After the transfer was criticised, the Supreme Court had issued a statement on September 12, saying that each recommendation for transfer “was made for cogent reasons” with due procedure “in the interest of better administration of justice”. “Though it would not be in the interest of the institution to disclose the reasons for transfer, if found necessary, the Collegium will have no hesitation in disclosing the same,” the statement read. “Further each of the recommendations was made after full and complete deliberations and the same were unanimously agreed upon by the Collegium.”

The Campaign for Judicial Accountability and Reforms said that Tahilramani’s transfer has lowered the public’s confidence in the judiciary further. “It is incumbent upon the collegium to make clear the reasons for such transfer and dispel any doubts about its independence and fairness,” the group said. “Refusing to do so serves no institutional purpose and instead weakens the institution of the judiciary by making it less transparent.”

The group urged the top court to restore the faith in the judiciary by “immediately disclosing the reasons for transfer of High Court judges and resolving to disclose detailed reasons for all transfers in the future”. Several judges had been transferred by the collegium on August 28.

Tahilramani, who was the senior most High Court judge in the country, was reportedly upset about the sudden transfer to a much smaller High Court. While in the Bombay High Court in May 2017, she had upheld the convictions in the Bilkis Bano gangrape case. She was due to retire from service on October 2, 2020.

Also read: Tahilramani case: To protect High Courts’ independence, SC must state reasons for judges’ transfers

Ayodhya case

The lawyers’ group also expressed concern at the Supreme Court’s “inadequate response” to a controversial statement by Uttar Pradesh minister Mukut Bihari Vera in context of the Ayodhya case. Vera had last week said that the Ram temple would be constructed in Ayodhya as the “Supreme Court is ours”.

On Thursday, a Constitution bench led by Chief Justice of India Ranjan Gogoi said that it deprecated such statements, adding: “This should not be happening in the country.

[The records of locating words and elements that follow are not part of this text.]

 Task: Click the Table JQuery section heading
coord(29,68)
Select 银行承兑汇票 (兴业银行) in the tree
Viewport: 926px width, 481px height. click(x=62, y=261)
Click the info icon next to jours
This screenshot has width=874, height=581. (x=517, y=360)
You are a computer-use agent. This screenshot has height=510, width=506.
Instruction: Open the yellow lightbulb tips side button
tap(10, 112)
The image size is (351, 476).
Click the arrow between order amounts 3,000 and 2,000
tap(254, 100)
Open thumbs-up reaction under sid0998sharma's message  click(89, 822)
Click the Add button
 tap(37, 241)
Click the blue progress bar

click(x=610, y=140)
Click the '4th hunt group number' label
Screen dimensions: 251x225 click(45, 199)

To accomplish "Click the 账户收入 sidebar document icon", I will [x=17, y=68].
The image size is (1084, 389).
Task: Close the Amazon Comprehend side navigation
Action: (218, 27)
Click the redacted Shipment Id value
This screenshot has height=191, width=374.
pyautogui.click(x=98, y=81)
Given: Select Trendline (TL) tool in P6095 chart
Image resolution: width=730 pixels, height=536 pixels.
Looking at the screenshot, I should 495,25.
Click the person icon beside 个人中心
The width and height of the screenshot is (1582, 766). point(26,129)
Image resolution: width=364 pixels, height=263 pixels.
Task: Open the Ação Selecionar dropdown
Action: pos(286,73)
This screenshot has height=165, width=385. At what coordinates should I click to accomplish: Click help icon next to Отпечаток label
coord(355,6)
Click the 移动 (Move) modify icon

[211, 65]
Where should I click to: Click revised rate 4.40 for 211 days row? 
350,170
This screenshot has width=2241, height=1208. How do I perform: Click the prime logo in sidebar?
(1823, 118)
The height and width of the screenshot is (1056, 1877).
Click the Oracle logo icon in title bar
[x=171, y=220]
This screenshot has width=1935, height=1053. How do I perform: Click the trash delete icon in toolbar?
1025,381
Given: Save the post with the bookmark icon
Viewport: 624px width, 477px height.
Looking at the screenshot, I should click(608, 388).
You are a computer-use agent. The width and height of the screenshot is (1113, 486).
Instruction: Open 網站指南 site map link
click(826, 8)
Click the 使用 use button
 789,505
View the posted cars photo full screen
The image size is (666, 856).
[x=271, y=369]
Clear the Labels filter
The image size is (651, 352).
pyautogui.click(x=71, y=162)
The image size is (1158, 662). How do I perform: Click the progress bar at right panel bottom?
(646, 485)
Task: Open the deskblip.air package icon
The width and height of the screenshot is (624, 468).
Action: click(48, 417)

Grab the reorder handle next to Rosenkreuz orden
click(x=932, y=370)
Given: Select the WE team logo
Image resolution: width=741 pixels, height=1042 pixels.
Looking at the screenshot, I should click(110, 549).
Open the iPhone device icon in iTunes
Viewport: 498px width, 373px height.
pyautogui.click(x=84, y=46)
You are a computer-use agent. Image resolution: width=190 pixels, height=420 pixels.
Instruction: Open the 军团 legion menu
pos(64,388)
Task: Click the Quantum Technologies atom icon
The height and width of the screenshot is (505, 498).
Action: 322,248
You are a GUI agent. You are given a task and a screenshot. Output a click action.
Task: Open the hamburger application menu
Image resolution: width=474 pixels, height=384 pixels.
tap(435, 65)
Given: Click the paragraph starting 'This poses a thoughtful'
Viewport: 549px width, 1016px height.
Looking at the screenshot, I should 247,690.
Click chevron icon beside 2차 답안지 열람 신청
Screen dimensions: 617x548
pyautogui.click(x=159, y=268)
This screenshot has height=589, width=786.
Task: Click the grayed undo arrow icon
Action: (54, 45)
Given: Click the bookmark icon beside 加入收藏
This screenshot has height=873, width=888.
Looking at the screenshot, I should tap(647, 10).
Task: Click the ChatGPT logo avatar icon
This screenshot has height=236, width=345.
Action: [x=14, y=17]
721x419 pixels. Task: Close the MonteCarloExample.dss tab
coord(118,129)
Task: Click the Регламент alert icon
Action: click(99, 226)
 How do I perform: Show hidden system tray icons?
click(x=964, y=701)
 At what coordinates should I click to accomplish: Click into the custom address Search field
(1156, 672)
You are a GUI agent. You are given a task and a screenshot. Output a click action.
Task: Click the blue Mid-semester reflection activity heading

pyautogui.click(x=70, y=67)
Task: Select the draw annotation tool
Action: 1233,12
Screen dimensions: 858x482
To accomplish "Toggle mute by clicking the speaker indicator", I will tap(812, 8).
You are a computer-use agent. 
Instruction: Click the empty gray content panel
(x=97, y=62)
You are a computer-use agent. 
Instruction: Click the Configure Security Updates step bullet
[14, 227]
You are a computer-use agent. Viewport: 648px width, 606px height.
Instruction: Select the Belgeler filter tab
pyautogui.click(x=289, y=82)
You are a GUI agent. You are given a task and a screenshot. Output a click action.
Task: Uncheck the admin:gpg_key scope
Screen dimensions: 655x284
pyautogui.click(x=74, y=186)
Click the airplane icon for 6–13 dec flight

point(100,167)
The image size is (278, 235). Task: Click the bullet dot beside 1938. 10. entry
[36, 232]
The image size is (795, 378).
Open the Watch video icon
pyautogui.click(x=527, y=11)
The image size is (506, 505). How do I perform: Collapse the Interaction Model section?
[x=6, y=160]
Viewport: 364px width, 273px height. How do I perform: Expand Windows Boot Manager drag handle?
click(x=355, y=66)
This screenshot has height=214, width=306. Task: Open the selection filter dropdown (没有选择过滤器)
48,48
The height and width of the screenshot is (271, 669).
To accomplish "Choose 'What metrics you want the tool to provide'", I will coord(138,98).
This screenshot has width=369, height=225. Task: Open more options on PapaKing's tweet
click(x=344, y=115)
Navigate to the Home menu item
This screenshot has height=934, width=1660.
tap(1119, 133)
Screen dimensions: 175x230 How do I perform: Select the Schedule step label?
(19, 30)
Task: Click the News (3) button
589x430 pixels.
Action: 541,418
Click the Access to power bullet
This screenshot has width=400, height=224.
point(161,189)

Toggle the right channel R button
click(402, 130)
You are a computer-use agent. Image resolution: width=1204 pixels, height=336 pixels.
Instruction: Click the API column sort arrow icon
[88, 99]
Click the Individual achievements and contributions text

Both sides are free to put their arguments before court without any fear.”

In its statement, the CJAR said that Vera’s remark had “raised doubts in the minds of average citizens about the independence and neutrality of the court...and a strong institutional response was needed”. “However the verbal observation of the court during the Ayodhya case has fallen far short,” the statement read. “More so when the court was very quick to issue contempt notice to a political leader belonging to the opposition for misquoting its judgement in the Rafale papers case.”